胆管結石治療としてのチューブステント留置術

演者 上田 樹(静岡県立総合病院・消化器内科)
共同演者 菊山 正隆(静岡県立総合病院・消化器内科), 黒上 貴史(静岡県立総合病院・消化器内科)
抄録 【目的】総胆管結石症例に対し十二指腸乳頭切開術(EST)が広く行われている。ただし、十二指腸乳頭機能廃絶による結石再発や晩期合併症は重要な問題点である。我々は十二指腸乳頭機能を温存する立場からESTを実施せず、チューブステント(TS)留置による総胆管結石治療を試みた。TS留置のみによる結石治療効果に関する有効性と背景を検討した。【方法】治療歴がない総胆管結石36症例(男:女=23例:13例、年齢の中央値は64.5歳)を対象としTS留置のみを実施した。対象除外項目は、乳頭切開術の既往であった。用いたTSは7Fr7cm pigtail型であった。有石胆嚢症例はTS留置早期に胆嚢摘出術を行った。留置2-3ヶ月後に結石残存の有無の確認を目的に胆管造影により行った。検討項目は、結石消失率、結石消失に関する胆管径、総胆管結石の最大径、個数、CT陽性結石の有無、胆嚢結石の有無である。
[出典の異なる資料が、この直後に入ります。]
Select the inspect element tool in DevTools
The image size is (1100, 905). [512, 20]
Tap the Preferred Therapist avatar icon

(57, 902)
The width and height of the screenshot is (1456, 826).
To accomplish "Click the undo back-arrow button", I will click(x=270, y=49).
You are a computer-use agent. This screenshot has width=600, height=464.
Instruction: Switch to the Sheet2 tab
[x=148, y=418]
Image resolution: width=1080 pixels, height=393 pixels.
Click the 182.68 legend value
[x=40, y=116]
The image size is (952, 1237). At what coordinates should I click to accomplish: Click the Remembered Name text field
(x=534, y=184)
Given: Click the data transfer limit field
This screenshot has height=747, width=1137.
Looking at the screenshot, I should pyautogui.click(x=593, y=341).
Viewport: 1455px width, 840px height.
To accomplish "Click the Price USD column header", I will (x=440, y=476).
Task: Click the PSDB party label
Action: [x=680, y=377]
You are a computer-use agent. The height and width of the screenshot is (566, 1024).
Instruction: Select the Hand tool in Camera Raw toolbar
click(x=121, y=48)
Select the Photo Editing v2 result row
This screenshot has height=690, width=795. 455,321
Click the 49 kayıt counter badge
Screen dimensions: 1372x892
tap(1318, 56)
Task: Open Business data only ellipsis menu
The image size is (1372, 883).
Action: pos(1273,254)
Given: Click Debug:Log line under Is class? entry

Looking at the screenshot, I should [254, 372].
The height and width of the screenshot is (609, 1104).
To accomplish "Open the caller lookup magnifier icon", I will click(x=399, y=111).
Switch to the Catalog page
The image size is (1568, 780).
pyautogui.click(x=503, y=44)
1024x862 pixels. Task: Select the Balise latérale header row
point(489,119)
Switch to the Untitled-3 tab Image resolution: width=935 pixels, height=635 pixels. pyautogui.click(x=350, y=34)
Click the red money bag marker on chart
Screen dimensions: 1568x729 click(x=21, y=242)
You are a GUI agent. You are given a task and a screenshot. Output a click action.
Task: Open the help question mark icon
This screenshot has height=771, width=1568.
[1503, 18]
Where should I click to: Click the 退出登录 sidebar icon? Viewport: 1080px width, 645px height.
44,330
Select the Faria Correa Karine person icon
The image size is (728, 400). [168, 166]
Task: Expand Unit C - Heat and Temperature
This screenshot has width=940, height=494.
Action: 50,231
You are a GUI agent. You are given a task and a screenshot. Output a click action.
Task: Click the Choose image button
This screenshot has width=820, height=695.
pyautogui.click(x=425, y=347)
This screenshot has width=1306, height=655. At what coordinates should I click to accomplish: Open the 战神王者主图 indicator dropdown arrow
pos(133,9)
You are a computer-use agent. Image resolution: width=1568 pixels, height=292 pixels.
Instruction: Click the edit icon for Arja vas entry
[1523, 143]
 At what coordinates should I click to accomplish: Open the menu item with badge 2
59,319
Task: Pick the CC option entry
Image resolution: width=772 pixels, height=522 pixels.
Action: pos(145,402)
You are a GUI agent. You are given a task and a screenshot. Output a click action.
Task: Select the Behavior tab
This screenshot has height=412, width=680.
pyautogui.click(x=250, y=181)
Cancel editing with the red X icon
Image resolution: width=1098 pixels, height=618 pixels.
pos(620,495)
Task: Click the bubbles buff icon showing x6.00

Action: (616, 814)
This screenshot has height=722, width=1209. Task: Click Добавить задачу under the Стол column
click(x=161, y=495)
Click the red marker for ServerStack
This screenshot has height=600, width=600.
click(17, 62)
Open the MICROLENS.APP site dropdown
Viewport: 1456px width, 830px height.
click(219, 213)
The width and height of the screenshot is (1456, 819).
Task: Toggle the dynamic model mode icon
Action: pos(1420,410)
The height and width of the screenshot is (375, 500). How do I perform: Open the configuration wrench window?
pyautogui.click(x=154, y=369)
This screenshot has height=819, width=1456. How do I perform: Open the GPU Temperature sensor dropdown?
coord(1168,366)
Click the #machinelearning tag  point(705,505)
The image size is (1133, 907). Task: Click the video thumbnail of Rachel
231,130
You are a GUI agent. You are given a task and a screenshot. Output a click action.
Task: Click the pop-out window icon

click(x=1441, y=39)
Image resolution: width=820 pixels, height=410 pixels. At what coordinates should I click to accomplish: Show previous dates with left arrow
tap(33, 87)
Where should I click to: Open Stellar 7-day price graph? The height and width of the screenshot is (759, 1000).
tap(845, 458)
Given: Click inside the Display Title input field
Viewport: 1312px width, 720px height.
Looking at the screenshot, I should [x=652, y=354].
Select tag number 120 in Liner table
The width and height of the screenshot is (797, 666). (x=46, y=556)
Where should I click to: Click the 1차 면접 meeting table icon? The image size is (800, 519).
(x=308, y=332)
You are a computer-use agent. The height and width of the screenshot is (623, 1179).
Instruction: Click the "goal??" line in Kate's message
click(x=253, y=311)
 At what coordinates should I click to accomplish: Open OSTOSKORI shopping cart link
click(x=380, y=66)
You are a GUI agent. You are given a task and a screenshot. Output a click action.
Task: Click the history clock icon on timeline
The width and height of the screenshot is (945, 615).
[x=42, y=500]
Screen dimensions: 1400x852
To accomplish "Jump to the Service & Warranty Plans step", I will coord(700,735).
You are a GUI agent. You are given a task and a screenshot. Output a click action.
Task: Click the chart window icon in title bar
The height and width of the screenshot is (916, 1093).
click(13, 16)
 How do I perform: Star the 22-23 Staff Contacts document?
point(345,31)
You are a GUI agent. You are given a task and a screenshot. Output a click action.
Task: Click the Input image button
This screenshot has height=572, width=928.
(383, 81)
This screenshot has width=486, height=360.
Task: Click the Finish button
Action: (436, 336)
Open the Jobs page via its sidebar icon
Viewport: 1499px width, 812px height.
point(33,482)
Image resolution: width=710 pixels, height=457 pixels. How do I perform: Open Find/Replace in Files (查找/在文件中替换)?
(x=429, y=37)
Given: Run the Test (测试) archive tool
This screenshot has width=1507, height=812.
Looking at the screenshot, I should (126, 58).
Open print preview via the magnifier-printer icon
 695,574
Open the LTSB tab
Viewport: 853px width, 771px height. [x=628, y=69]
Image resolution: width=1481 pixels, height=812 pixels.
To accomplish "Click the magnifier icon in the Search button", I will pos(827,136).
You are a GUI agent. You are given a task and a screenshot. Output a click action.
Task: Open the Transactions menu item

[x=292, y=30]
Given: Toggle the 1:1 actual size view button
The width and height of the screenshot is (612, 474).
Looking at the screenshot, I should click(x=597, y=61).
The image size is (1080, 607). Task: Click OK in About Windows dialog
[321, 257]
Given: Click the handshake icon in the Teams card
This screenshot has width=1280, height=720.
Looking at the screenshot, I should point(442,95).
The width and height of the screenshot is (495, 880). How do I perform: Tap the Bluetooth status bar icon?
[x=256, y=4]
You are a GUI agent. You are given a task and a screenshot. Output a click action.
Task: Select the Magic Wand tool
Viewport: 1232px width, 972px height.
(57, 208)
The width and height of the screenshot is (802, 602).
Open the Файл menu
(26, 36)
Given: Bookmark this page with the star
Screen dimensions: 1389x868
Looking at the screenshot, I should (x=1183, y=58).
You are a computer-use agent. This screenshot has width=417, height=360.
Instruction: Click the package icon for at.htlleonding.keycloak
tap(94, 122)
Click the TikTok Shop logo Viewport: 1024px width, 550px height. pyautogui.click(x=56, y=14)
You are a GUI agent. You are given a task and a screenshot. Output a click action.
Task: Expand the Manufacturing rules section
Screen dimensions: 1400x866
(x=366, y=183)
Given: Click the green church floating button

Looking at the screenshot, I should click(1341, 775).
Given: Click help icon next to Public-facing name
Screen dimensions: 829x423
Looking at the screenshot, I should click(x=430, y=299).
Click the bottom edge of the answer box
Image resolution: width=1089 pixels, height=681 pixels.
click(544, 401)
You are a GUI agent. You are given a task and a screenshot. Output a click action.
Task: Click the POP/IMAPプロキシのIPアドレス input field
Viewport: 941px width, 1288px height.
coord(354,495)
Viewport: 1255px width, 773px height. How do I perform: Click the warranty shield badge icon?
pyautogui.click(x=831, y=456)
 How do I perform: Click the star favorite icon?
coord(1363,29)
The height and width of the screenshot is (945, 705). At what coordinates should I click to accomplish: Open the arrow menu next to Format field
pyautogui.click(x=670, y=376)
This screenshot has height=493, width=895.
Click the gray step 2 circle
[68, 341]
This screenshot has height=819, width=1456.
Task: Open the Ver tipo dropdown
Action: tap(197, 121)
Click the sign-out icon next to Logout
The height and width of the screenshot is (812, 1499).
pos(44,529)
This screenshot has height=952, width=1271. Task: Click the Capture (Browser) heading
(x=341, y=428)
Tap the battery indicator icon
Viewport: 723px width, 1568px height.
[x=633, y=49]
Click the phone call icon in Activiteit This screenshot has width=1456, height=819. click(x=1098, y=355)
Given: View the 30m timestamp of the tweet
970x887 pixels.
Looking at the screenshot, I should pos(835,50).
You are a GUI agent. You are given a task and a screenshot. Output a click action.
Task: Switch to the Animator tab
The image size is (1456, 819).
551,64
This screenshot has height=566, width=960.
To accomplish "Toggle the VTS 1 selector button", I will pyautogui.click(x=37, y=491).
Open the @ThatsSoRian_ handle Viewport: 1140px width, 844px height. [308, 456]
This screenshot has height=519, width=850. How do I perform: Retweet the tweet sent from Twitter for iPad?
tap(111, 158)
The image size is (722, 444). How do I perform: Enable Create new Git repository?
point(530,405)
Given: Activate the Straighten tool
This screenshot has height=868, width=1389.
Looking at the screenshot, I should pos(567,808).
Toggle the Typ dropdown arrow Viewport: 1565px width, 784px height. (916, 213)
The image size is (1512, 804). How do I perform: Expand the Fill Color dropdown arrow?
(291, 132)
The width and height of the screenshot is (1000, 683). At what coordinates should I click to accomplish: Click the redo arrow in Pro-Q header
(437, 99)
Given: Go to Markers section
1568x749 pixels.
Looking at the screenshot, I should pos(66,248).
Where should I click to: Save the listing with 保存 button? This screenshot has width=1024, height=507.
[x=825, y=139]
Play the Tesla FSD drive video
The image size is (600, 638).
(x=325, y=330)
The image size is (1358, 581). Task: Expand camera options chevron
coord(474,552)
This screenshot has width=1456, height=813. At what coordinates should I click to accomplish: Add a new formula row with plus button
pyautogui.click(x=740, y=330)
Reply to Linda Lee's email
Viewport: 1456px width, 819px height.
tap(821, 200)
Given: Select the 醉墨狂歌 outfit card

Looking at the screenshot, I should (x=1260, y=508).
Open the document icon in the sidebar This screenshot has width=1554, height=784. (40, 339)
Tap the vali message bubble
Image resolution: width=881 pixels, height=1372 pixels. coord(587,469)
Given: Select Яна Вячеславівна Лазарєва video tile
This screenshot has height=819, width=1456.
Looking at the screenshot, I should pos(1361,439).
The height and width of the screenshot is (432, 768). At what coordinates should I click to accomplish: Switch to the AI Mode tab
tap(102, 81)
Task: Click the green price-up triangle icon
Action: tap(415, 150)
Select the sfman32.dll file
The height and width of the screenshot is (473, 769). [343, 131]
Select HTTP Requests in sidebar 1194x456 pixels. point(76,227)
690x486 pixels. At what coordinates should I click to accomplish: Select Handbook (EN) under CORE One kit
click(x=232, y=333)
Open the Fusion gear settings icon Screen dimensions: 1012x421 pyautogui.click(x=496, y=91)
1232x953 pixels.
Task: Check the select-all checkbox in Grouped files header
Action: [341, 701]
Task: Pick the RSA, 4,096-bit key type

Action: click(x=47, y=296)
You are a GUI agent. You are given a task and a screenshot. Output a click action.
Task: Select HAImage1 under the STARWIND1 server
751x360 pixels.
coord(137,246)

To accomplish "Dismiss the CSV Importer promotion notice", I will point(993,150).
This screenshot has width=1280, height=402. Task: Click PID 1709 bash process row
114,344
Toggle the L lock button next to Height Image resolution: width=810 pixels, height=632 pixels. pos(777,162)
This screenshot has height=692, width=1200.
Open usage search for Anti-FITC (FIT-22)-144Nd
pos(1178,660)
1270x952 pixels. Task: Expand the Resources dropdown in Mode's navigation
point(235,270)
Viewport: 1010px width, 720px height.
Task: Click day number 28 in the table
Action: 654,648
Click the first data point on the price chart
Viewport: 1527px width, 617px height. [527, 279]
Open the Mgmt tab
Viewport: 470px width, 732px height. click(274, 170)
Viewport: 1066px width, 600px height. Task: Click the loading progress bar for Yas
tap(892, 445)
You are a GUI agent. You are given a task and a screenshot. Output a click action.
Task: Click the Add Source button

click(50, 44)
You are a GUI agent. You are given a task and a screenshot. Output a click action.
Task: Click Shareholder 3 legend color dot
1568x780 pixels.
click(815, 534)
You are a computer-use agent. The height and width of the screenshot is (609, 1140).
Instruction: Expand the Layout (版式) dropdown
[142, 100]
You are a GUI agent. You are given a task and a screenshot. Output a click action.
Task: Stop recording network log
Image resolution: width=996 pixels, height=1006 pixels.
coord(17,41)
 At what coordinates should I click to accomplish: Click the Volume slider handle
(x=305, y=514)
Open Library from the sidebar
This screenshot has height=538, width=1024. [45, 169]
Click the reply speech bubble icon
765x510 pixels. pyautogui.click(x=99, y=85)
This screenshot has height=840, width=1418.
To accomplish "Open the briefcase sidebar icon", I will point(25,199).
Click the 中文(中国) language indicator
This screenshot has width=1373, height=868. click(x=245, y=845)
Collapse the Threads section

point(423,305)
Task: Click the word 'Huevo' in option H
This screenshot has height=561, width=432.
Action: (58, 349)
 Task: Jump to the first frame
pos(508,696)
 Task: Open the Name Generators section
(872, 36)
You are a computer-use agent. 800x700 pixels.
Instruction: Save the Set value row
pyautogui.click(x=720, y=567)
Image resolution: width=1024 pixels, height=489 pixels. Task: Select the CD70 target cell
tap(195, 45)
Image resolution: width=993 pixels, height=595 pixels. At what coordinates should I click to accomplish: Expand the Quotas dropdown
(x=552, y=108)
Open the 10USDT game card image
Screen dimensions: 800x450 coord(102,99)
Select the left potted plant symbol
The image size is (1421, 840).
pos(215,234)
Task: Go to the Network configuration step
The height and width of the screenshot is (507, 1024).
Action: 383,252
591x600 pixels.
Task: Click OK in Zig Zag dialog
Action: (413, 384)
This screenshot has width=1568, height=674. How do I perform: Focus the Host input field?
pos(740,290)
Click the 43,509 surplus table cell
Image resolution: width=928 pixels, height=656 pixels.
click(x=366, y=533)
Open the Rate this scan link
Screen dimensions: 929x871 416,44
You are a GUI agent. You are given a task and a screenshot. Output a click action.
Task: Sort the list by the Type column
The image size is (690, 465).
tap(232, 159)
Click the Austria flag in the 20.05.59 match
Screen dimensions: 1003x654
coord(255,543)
【成績】胆管径、結石最大径、の中央値は10mm、7mm。結石個数は単発25例、複数11例。CT陽性結石28例、陰性結石8例。有石胆嚢23例、無石胆嚢7例、胆摘後6例。36例中、結石消失群18例、残存群18例。消失率は 50%(18/36)。消失群:残存群の比較で、胆管径中央値(mm)10:11.5 、胆石径中央値(mm) 5:9.5、個数中央値(個)1:1、CT陽性率(%)66.7:88.9。消失群で胆管径,結石径、CT陽性結石率が小さいものの,有意差を認めなかった。有石胆嚢症例23例中12例で結石消失、11例で残存。無石胆嚢症例7例中4例で消失、3例で残存。胆摘後症例6例中2例で消失、4例残存した。【結論】TS留置のみ半数例で結石の消失が得られた。その背景は胆管径、胆石径の小さな症例が優位であった。おそらくは乳頭機能が十分な胆嚢よりの落下結石症例と推察された。TS留置を総胆管結石治療の第一選択とし、経過観察後の遺残結石をEST等の治療対象とする治療戦略を提案したい。